9. Karen's Sleepover: Karen is going to have a sleepover and she invites all the girls in her class, including a new girl named Pamela, who isn't fun to be around.
10. Karen's Grandmothers: Karen has four grandmothers! When Ms. Colman tells her class that they are going to adopt a grandparent, she adopts a grandmother and now has five.
11. Karen's Prize: Karen's class has a spelling bee and she keeps winning them. However, everyone thinks that Karen is just showing off, especially Hannie and Nancy. Ghostwriter: Stephanie Calmenson.
12. Karen's Ghost: Karen and Kristy are convinced that the ghost of Ben Brewer is haunting them.
13. Karen's Surprise: All the students in Ms. Colman's class, including Karen, participate in a Thanksgiving play.
14. Karen's New Year: Once Karen hears about New Year's resolutions, she makes sure everyone makes them and keeps theirs.
15. Karen's in Love: Karen and Ricky like each other so much that they get married!
16. Karen's Goldfish: Karen and her little brother have new pets, goldfish. Karen is thrilled to have a goldfish of her own, until it dies. She goes into mourning, wearing black Reeboks and a dark veil to school. She even plans an elaborate funeral. Then her neighbor, Mrs. Porter, does something to make her feel better.
17. Karen's Brothers: Karen's stepbrothers, Charlie, Sam, and David Michael pick on Karen now more than ever!
18. Karen's Home Run: During practice for Kristy's Krushers, Karen hits a home run! But unfortunately for Karen, during games she is striking out a lot. How will she participate in the upcoming parade? Ghostwriter: Stephanie Calmenson.
19. Karen's Good-bye: Karen's friend Amanda Delaney moves away to another town! Karen is sad, but Hannie thinks that Amanda is a spoiled brat. Will she see Amanda again? Ghostwriter: Stephanie Calmenson.
20. Karen's Carnival: Can Karen, Hannie, and Nancy run a carnival in Karen's front yard?
21. Karen's New Teacher: Ms. Colman needs to go to the hospital and Mrs. Hoffman comes. Karen does not like her new teacher at first, and wants Ms. Colman to come back soon!
22. Karen's Little Witch: Karen discovers Mrs. Porter has a granddaughter named Druscilla. Is she a witch, too? Ghostwriter: Stephanie Calmenson.
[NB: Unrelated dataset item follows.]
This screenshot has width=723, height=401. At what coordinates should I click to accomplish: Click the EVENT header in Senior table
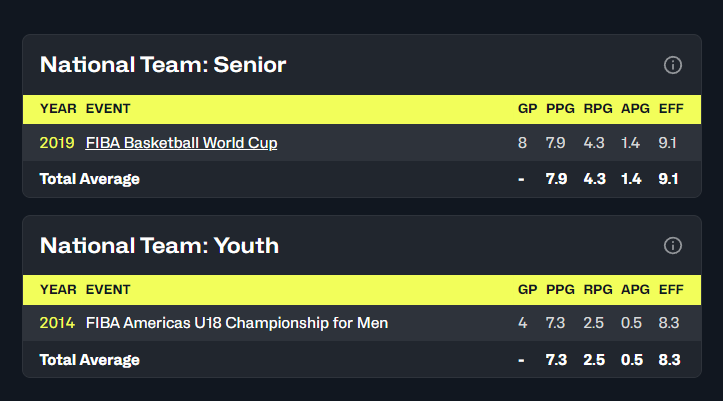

23. Karen's Doll: Karen gets a new doll from London. Then Nancy has to go to the hospital. So Karen sends her new doll for a visit and Nancy thinks that Karen sent her the doll as a gift to keep. Ghostwriter: Stephanie Calmenson.
24. Karen's School Trip: After learning about wild animals, Karen, along with her classmates, are excited to see the real live creatures. Unfortunately, Ms. Colman may have to cancel the field trip to the zoo when everyone in the class starts coming down with the flu. Will the class trip be cancelled, or will it go ahead?
25. Karen's Pen Pal: Karen has made up some white lies to her pen pal Maxie. Now Maxie is coming to visit and Karen is in big trouble.
26. Karen's Ducklings: Karen, Hannie, and Nancy see newborn ducklings and send them off with their mother.
27. Karen's Big Joke: Karen loves April Fools' Day. This is when she gets to play tricks on her friends. First she squirts Pamela with a fake camera. Then she puts a plastic cockroach in Bobby's shoe. But now she has come up with a joke to play on her whole big house family. Could this be her best joke ever? Or is she in for a big surprise?
28. Karen's Tea Party: Karen and David Michael have the worst table manners ever. Karen burps at the dinner table, and David Michael makes rude noises with his armpit. Then Karen's daddy sends them to charm school, and Karen makes a complete turnaround. David Michael, on the other hand, is a different story. Ghostwriter: Stephanie Calmenson.
29. Karen's Cartwheel: Karen has to learn how to do a cartwheel for the big gymnastics presentation.
30. Karen's Kittens: After finding a cat who is just about to have kittens, Karen lets it stay in the den. Then Karen tries to find homes for the kittens.
31. Karen's Bully: When class bully Bobby Gianelli (who picks on Karen at recess) moves to her neighbourhood, Karen decides to fight back. Ghostwriter:
32. Karen's Pumpkin Patch: Who will find the best pumpkin for Halloween? Will it be Karen?
33. Karen's Secret: Natalie, a classmate of Karen, tells Karen a secret about herself. Soon, it gets passed to the entire class. Ghostwriter: Stephanie Calmenson.
34. Karen's Snow Day: After helping her brothers shovel snow, Karen decides to start a snow shoveling business. But when she gets in over her head in the snow shoveling business, it's up to her and her friends to find a way to dig themselves out.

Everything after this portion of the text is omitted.